- Born: Odunayo Omobolanle Olagbaju Nigeria
- Died: December 2001
- Cause of death: Stabbing
- Citizenship: Nigerian
- Occupation: politician

= Odunayo Olagbaju =

Nigerian politician

Odunayo Omobolanle Olagbaju was a Nigerian legislator from Osun State. He was stabbed to death in December 2001 right in front of a police station in Ile Ife, Nigeria. In May 2002, eleven suspects were arraigned for the killing. In August, seven additional suspects were arrested. By the end of 2002, the original eleven had been freed on bail, but the incident remained under investigation.

== Killings ==
Odunayo Olagbaju was bludgeoned to death in broad daylight in his Ile-ife home town, sparking riots in which at least five people were reported killed.
The dead included a local Alliance for Democracy (AD) chairman.
A spokesman for the Ife community, Prince Olakunle Aderemi, said that Olagbaju mentioned a commissioner in the Akande cabinet, a member of the House of Representatives and a member of the State House of Assembly as responsible for the attack before he died "at the doorstep of Nigeria Police, Moore, Ile-Ife".

== Motive for killings ==
The killing may have been related to a quarrel between governor Bisi Akande of Osun State and deputy governor Iyiola Omisore. Odunayo Olagbaju was a staunch supporter of Iyiola Omisore. The murder was followed a few days later by the killing of Bisi Akande's supporter, Bola Ige, the Justice Minister of Nigeria. After an emergency cabinet meeting, the Nigerian government deployed troops to prevent further violence.

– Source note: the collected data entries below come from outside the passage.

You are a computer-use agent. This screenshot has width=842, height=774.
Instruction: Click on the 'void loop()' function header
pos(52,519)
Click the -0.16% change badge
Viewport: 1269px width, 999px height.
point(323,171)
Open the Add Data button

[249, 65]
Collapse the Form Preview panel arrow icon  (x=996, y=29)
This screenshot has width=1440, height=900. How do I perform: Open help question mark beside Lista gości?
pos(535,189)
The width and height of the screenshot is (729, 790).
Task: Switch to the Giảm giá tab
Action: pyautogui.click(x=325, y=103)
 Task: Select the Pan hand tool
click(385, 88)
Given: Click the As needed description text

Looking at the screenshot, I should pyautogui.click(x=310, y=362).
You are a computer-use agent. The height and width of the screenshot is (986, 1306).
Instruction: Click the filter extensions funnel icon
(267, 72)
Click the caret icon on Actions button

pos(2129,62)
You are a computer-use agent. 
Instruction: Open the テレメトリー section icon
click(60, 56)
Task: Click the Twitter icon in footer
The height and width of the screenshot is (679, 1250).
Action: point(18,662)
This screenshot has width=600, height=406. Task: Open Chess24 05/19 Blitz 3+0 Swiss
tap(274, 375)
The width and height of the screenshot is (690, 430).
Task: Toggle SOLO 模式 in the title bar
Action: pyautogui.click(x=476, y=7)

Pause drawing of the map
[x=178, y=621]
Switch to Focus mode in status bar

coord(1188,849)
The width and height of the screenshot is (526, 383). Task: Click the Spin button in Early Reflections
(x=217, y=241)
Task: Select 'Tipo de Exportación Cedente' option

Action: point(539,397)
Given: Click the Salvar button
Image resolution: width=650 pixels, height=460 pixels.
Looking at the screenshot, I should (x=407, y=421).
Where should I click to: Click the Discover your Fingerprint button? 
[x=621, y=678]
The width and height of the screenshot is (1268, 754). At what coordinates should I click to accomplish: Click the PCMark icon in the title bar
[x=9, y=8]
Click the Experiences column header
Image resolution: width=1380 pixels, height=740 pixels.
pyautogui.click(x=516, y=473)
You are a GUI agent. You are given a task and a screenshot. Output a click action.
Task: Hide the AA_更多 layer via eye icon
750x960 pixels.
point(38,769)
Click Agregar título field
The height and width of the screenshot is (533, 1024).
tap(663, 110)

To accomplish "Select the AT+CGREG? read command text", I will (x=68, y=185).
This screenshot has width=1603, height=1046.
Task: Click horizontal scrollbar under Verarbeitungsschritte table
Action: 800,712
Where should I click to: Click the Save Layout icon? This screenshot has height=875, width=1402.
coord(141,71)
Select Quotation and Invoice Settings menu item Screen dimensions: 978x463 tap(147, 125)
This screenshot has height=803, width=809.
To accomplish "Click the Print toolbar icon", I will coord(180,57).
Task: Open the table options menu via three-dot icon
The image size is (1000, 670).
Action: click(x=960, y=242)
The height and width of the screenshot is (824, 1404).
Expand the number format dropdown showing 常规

One of the suspects in the Bola Ige murder said Iyiola Omisore had become close to Olagbaju, and under-wrote a part of his campaign expenses. Sometime in 2001, Iyiola Omisore told Odunayo Olagbaju that he was crossing over to the People's Democratic Party (PDP), which would back him as candidate for the Osun State governorship. Odunayo Olagbaju and all of Omisore's supporters also crossed over.
In August 2003, Chief Joseph Obadare of the PDP said that Olagbaju alerted the police about threats to his life but the police refused to come to his rescue before his assassins struck.

== Conviction and release ==
The two people convicted in connection with the killing were given a prerogative pardon by the governor of Osun state Rauf Aregbesola, during his one-year anniversary in office.